Mayor Mike Rawlings announced Monday that he plans to help crack down on apartment crime. He will need the help of police, apartment owners and managers, and the community, he says.
The mayor, along with Dallas Police Chief David Brown called a news conference this afternoon to showcase the success of the Mandatory Crime Reduction Program that has been in place at the Arbor Vista apartment community in Lake Highlands since last April. Knightvest, a Dallas-based outfit that owns 11 local properties bought Arbor Vista and cleaned house, Property Manager Melissa Bryant says.
“There were three or four drug houses operating here. We had to start evicting people,” she says. “One drug dealer said to me (bitterly) during the evictions, ‘What you are trying to do, people have been trying to do for years. Good luck.’”
Other residents who are still here now heard him say it, she says. “Now we are proving it can change.”
Post evictions the occupancy rate dropped to about 20 percent, which is scary for any apartment owner, notes David Moore with Knightvest Management. But today it is at 60 percent, “and that’s all good tenants,” adds Bryant.
We spoke with residents Glenda Thomas, Herbert Blair and Eddie Casnave. They’ve each lived there more than a year and are thrilled with the changes.
“We are all seniors and it was scary for us. You never knew what you were going to face when you got home,” Thomas says. “Now, you see people out walking with children and pets. There is a playground. It went from being a terrible place to being a friendly place,” she says.
Mayor Rawlings notes that statistics prove progress. In 2010, the Arbor Vista apartments saw seven aggravated assaults. In 2011 there was one. Burglaries in 2010: 16. In 2011: four. There was also a rape in 2010, but none in 2011.
Of course, cleaning up one complex won’t do much good if the dozens of surrounding apartment communities don’t commit to the same types of initiatives.

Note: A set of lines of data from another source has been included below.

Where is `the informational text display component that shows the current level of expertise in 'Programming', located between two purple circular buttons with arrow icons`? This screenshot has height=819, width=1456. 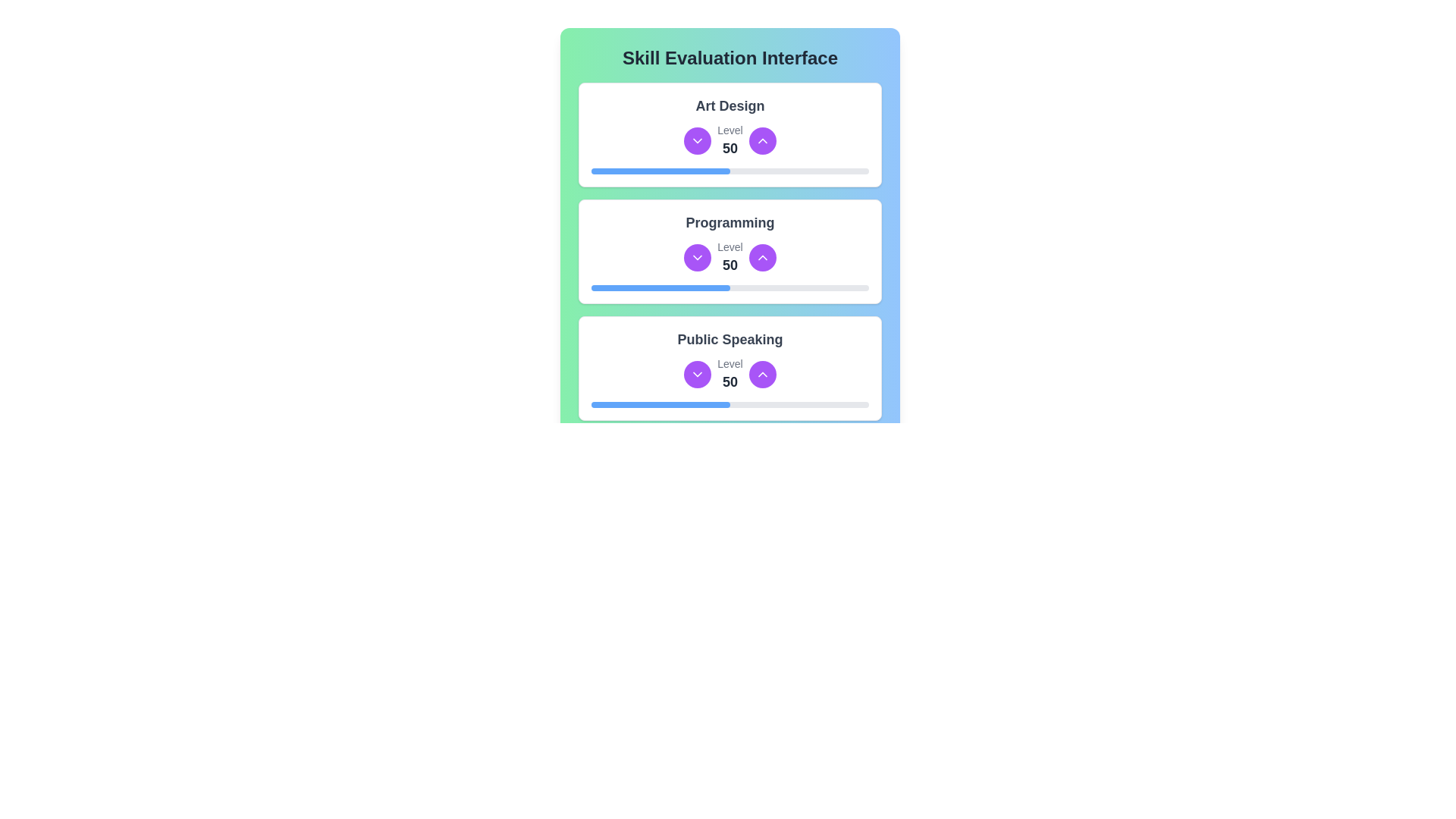 the informational text display component that shows the current level of expertise in 'Programming', located between two purple circular buttons with arrow icons is located at coordinates (730, 256). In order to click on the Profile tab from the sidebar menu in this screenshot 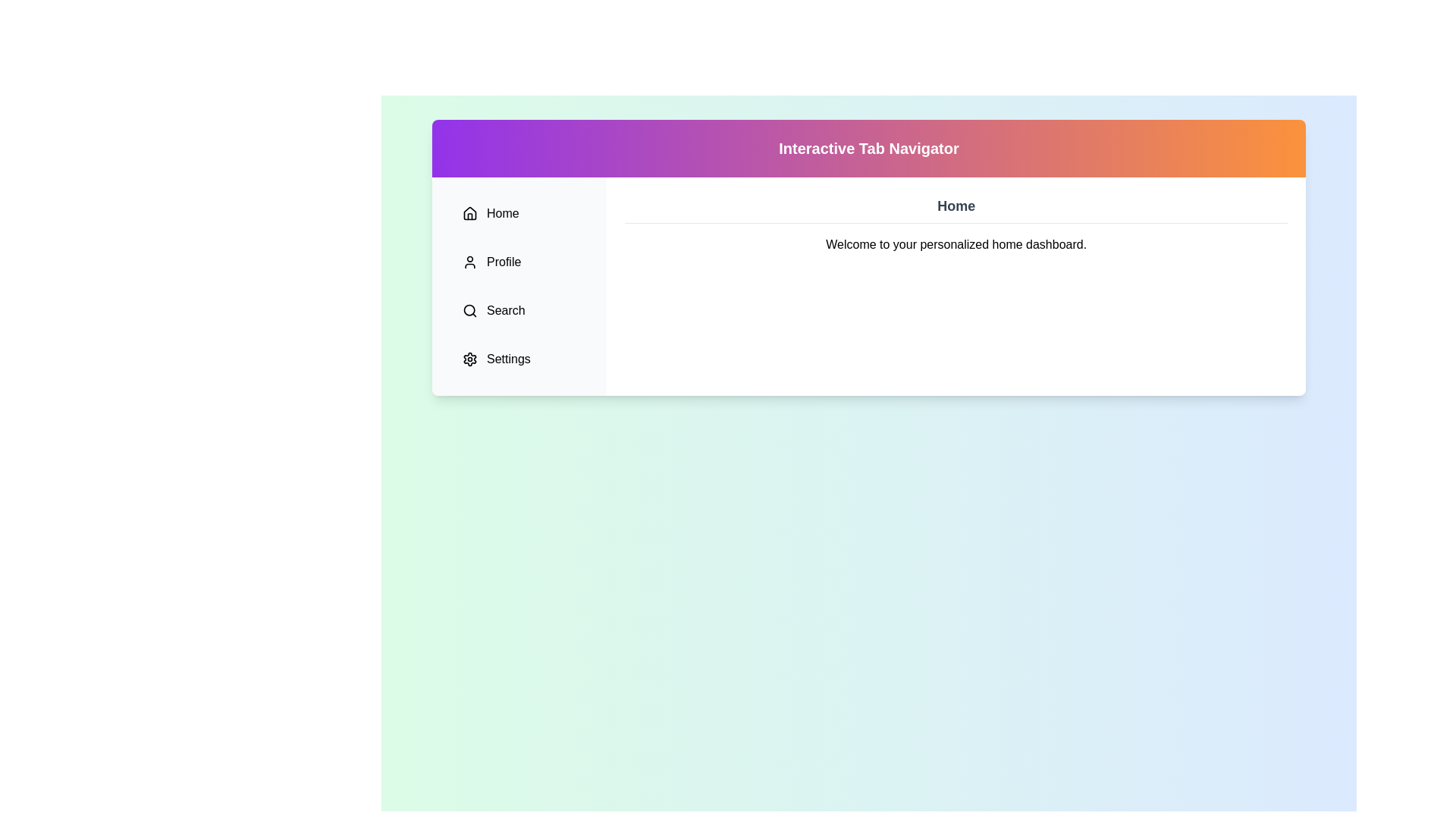, I will do `click(519, 262)`.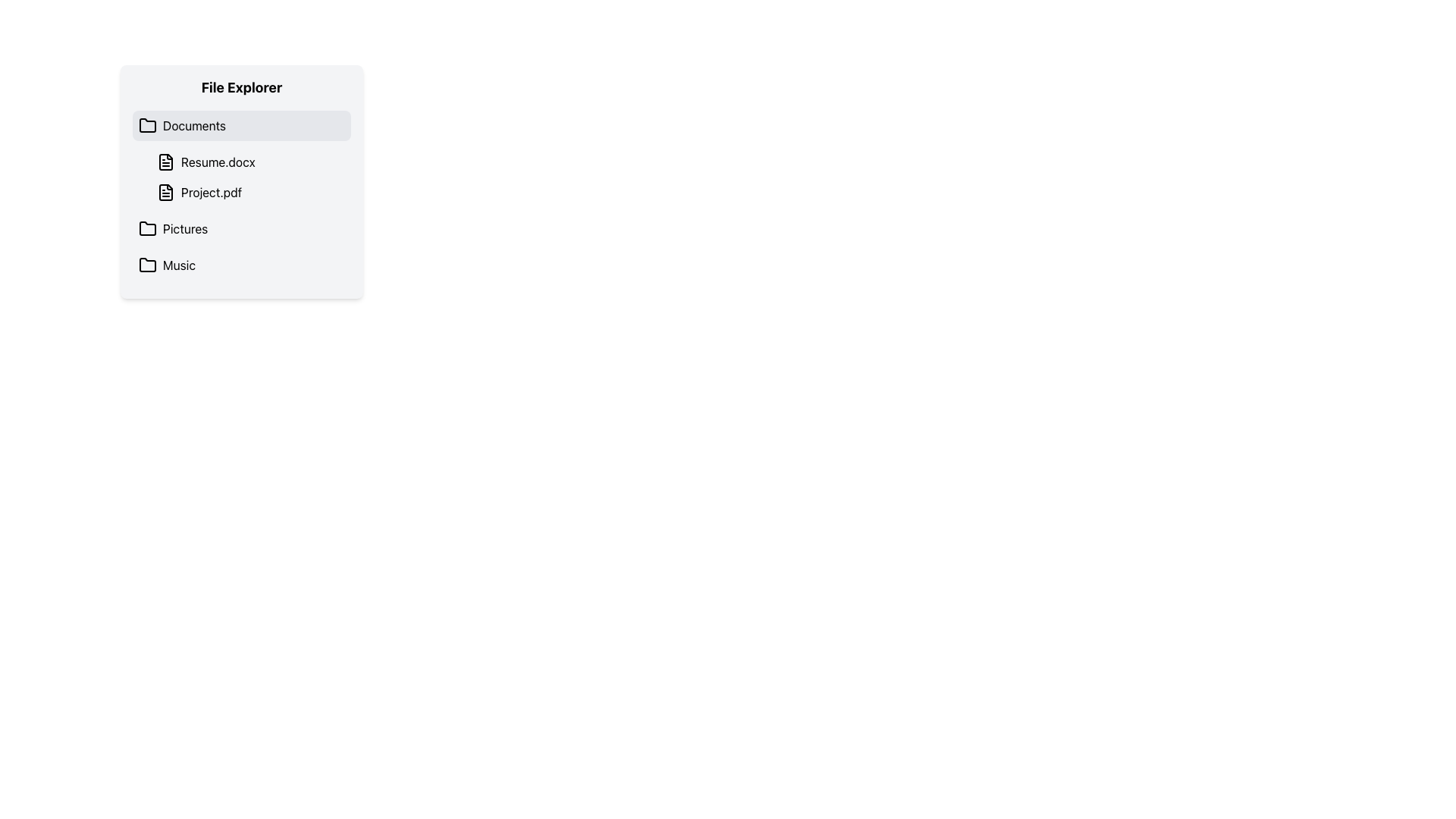  Describe the element at coordinates (148, 124) in the screenshot. I see `the folder icon labeled 'Documents' located at the top of the file explorer interface` at that location.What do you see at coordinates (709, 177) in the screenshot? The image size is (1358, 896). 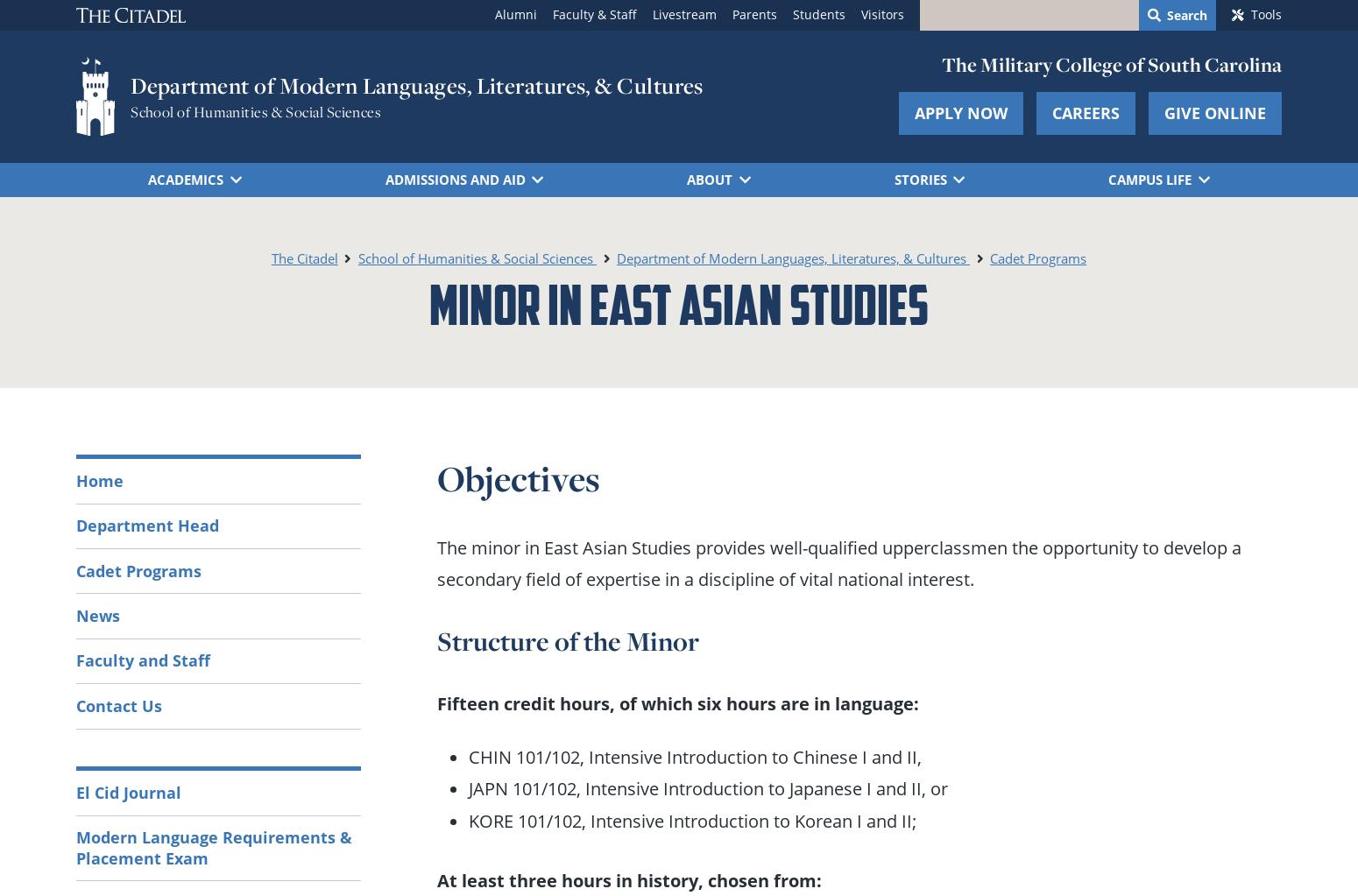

To this end, Rawlins promises to meet with the owners of the city’s “toughest apartments”. There are good and bad apartment owners. Some of the bad ones might not even be bad, he says. Maybe they just don’t know what to do, he says.
Brown promises police support, but Rawlins notes that “citizens need to back the budget process to back police.”
Mayor Pro Tem Pauline Medrano, who also spoke, asked the public to remember that an apartment community is a neighborhood. She points to a small child in the room and says, “Giovanni, here, he’s four. He and the rest of the residents deserve a chance.”
Knightvest owns three apartments in Lake Highlands: Arbor Vista, Wellington and The Madeline. They are implementing similar programs at all of their properties.